Kamis 28 Sep 2017 12:04 WIB

Warga Rohingya: Mengapa Kami Kembali Hanya untuk Disembelih

Rep: Dyah Ratna Meta Novia/ Red: Teguh Firmansyah
Rumah warga Rohingya terbakar.
Foto: ABC News
Rumah warga Rohingya terbakar.

REPUBLIKA.CO.ID, COX'S BAZAR -- Bangladesh dipuji karena menerima hampir setengah juta pengungsi Rohingya yang melarikan diri dari kekerasan di Myanmar. Negara  yang terkenal terkenal dengan miskin serta padat penduduk itu sekarang memikul sebagian besar beban untuk perawatan pengungsi Rohingya.

Ini menghadirkan tantangan yang kompleks bagi pemerintah negara tersebut. Apalagi kedatangan pengungsi Rohingya menimbulkan kemarahan masyarakat di sekitar kamp-kamp dengan seruan bantuan lembaga bantuan internasional yang mendesak untuk menyediakan makanan, tempat tinggal, dan fasilitas yang lebih baik, dan lebih permanen.

Di setiap kamp pengungsian di dekat perbatasan Bangladesh-Myanmar, pasti ada sesuatu yang sedang dibangun. Di perbukitan yang tak tersentuh beberapa pekan lalu, gubuk menjadi rumah, jalan menuju permukiman juga terus diaspal. Bahkan ada sebuah masjid yang sedang dibangun.

Seorang pengungsi Rohingya yang ada di kamp pengungsian enggan kembali ke Myanmar. "Mengapa kita harus kembali hanya untuk disembelih?," katanya seperti dilansir ABC, Kamis, (28/9).

Namun rupanya penduduk lokal Bangladesh tak terlalu suka pengungsi Rohingya. "Myanmar adalah tanah kelahiran mereka, mereka harus kembali ke sana," kata Nurullah yang berkunjung ke Pantai Cox's Bazar dari Dhaka bersama teman-temannya.

PETUNJUK A:
Kutip tanpa perubahan dari catatan, mulai dari baris yang memuat "Image resolution: width=1198" sampai baris yang memuat "(x=749, y=683)", kedua baris itu ikut dikutip. Jangan sertakan gambar dalam jawaban.
Teks dan catatan di halaman ini diambil dari sumber yang berlainan.

DATA SUMBER:
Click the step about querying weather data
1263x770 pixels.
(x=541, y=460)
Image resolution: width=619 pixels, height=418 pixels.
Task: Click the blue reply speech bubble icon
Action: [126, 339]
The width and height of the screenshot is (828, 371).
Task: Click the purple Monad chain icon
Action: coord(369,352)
* * *
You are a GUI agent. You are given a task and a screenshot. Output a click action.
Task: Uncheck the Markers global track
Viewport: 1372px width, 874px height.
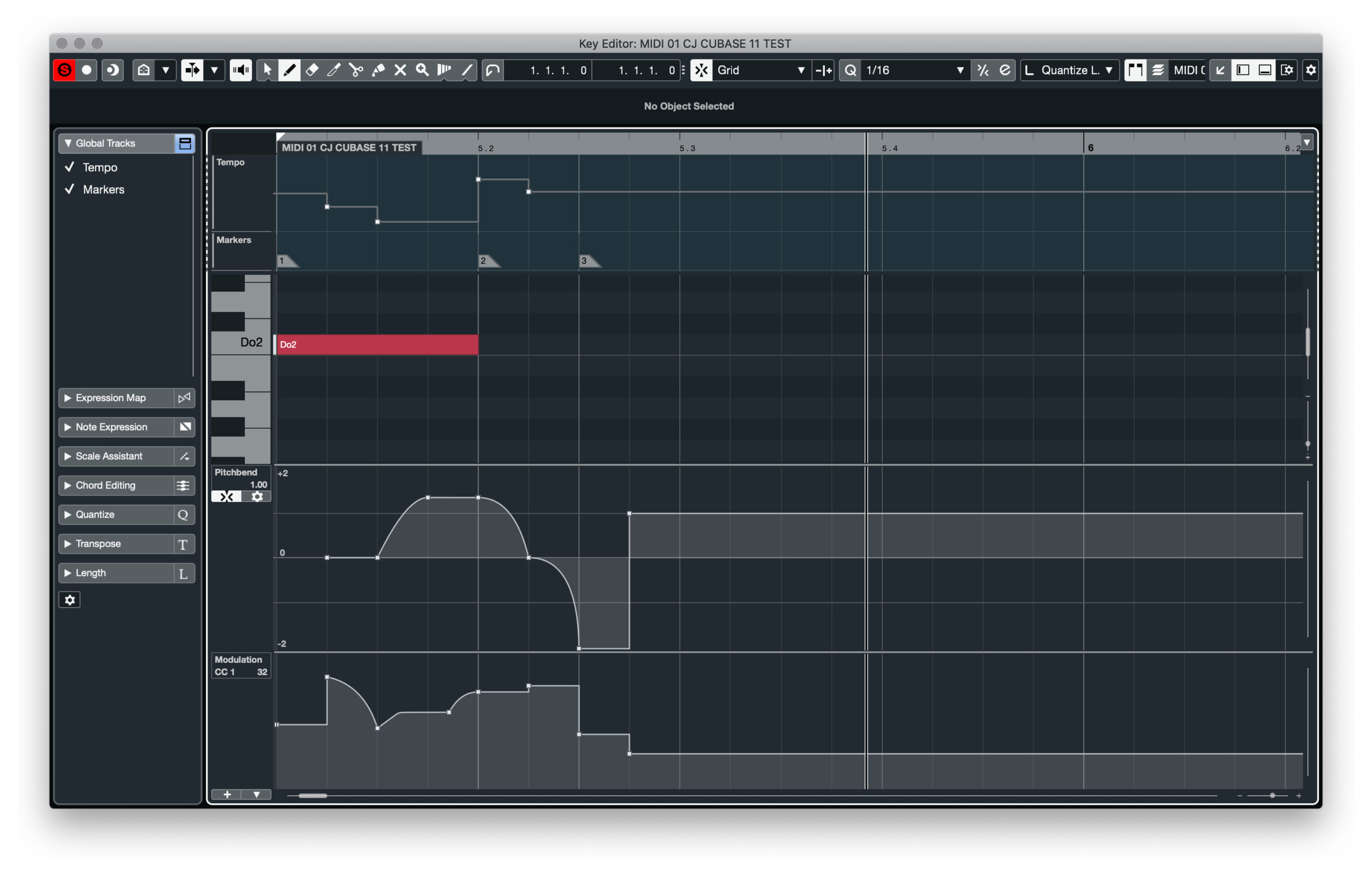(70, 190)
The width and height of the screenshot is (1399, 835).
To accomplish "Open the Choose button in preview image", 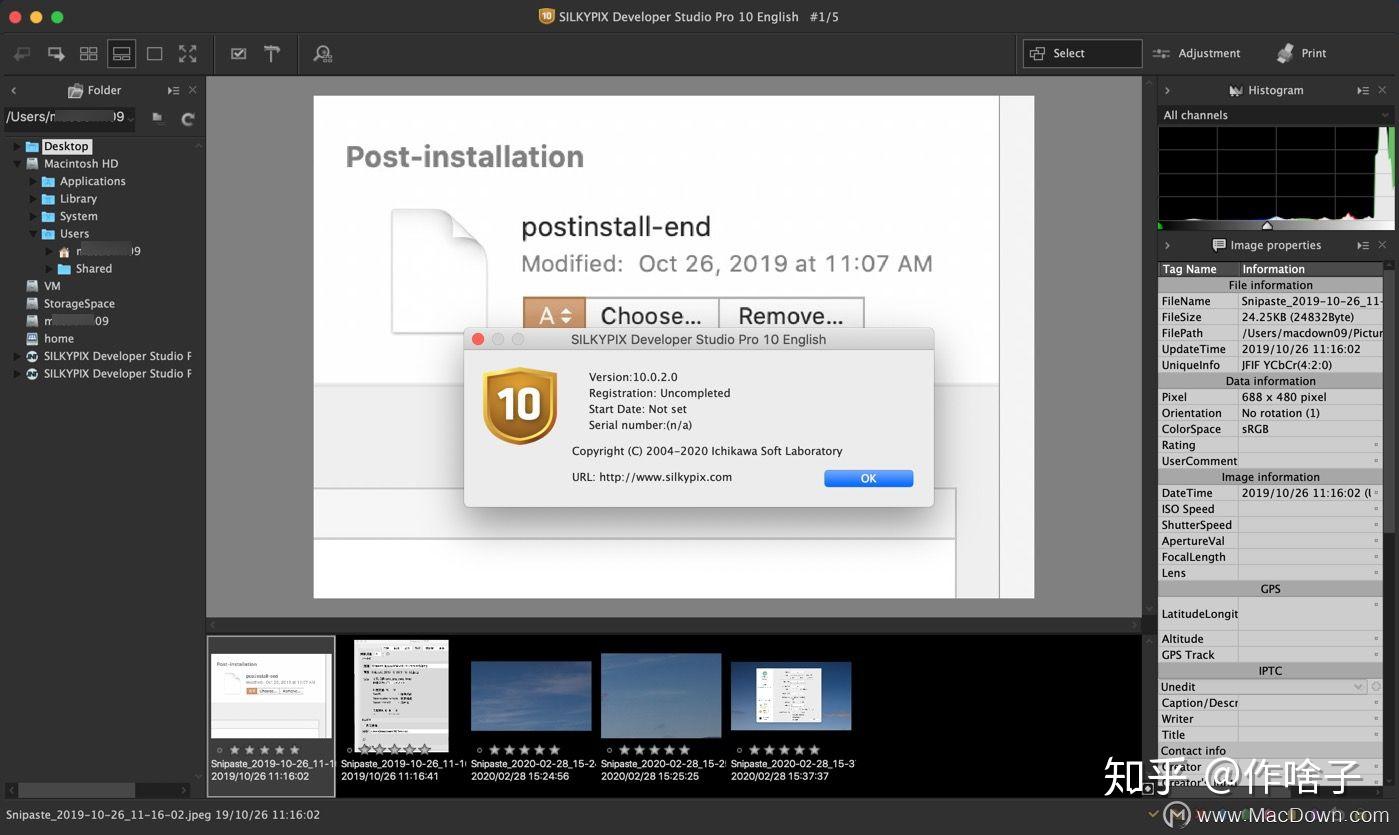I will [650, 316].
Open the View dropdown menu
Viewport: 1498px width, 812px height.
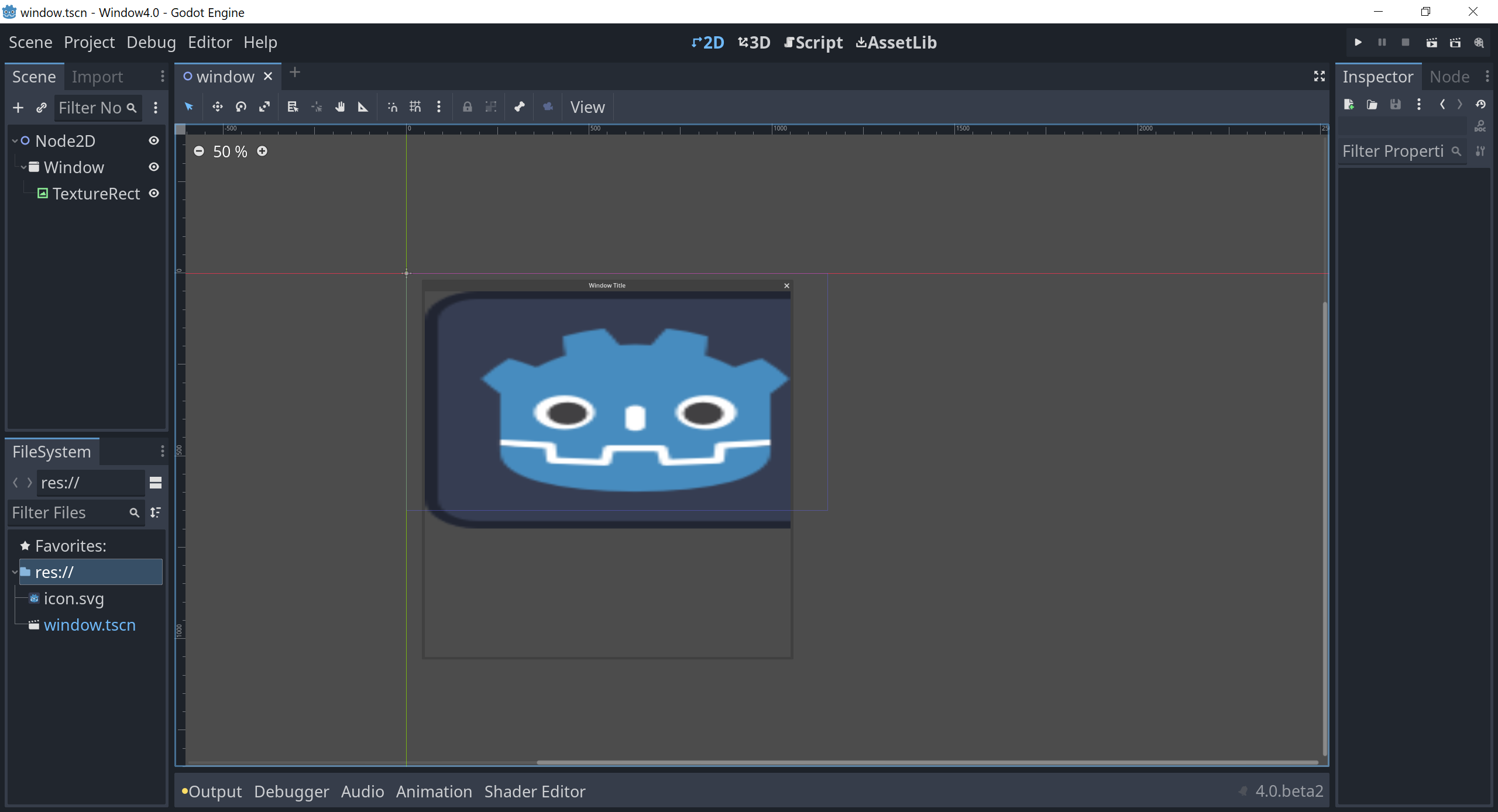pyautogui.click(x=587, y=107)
* * *
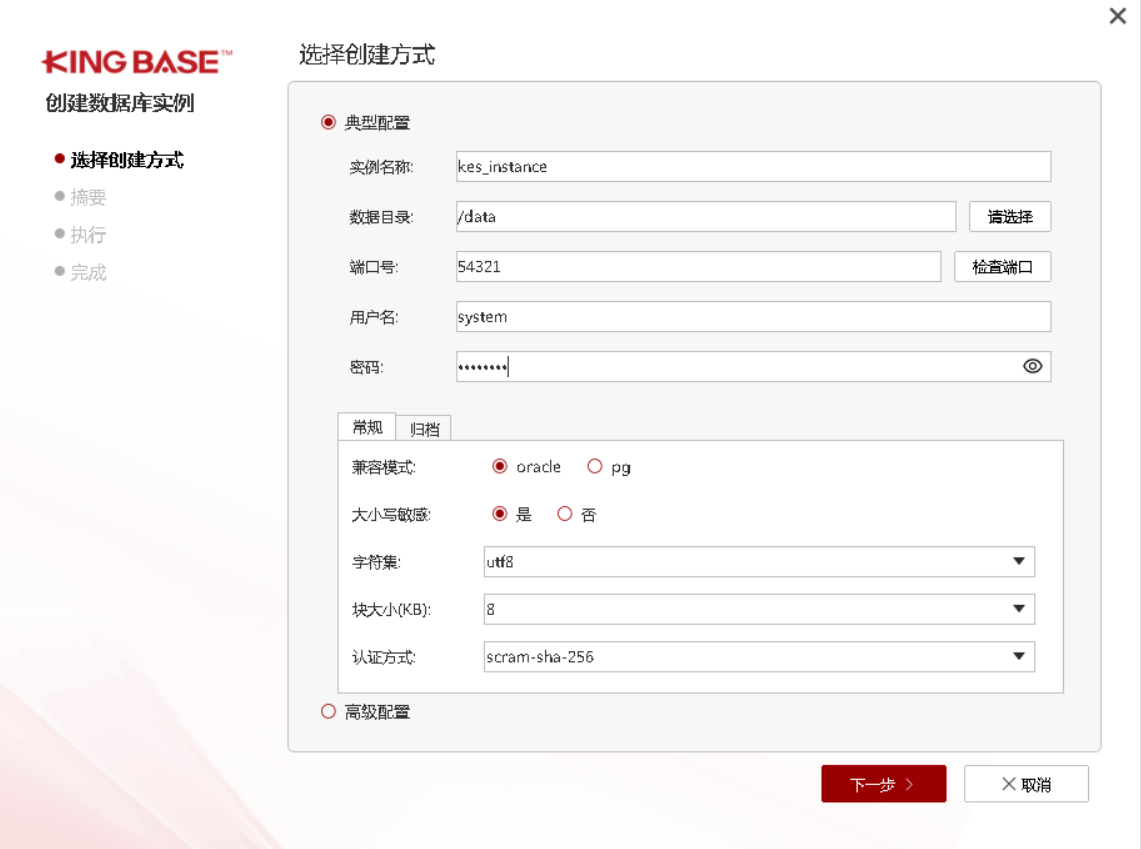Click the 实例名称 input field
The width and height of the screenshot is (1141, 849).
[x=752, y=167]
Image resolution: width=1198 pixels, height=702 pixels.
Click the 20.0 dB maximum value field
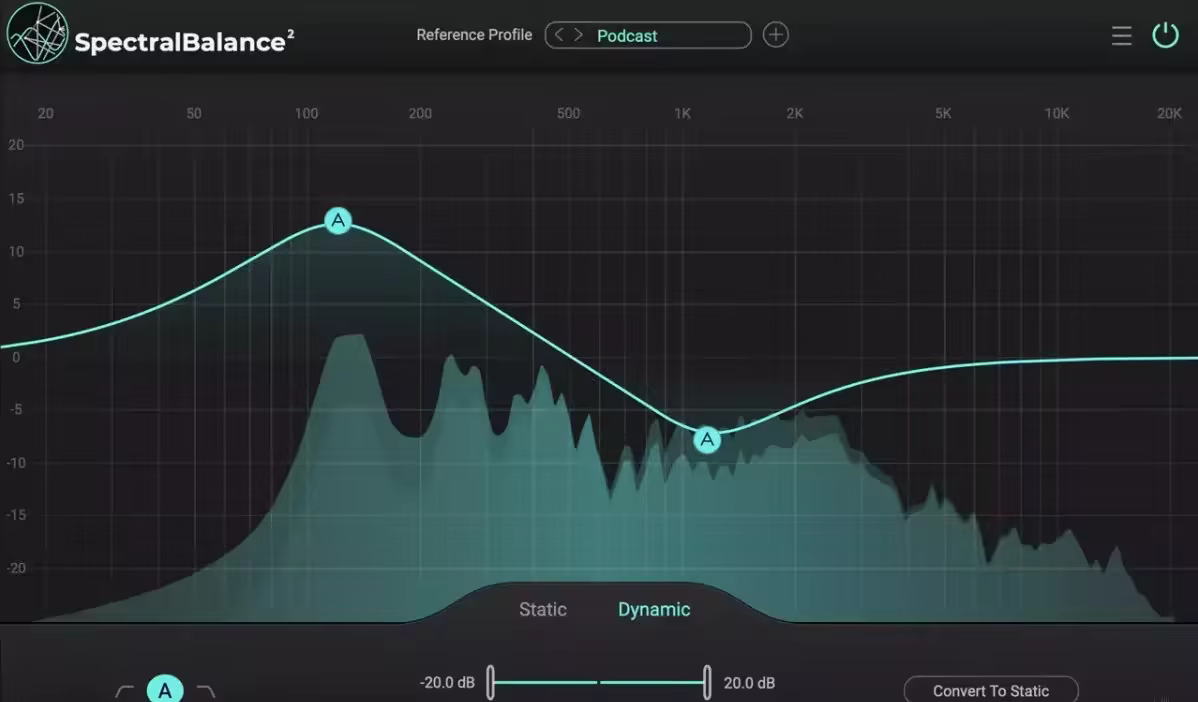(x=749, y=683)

PETUNJUK B:
Untuk setiap pernyataan berikut, tentukan apakah sesuai dengan teks berita tentang pengungsi Rohingya, jawab ya atau tidak, lalu kutip kata-kata penentunya: (i) Bangladesh menerima hampir setengah juta pengungsi Rohingya; (ii) penduduk lokal Bangladesh menyambut baik pengungsi Rohingya; (iii) sebuah masjid sedang dibangun di kamp pengungsian.

JAWABAN BENAR A:
Image resolution: width=1198 pixels, height=702 pixels.
Click the 20.0 dB maximum value field
(x=749, y=683)

JAWABAN BENAR B:
(i) Ya: "Bangladesh dipuji karena menerima hampir setengah juta pengungsi Rohingya"
(ii) Tidak: "Namun rupanya penduduk lokal Bangladesh tak terlalu suka pengungsi Rohingya."
(iii) Ya: "Bahkan ada sebuah masjid yang sedang dibangun."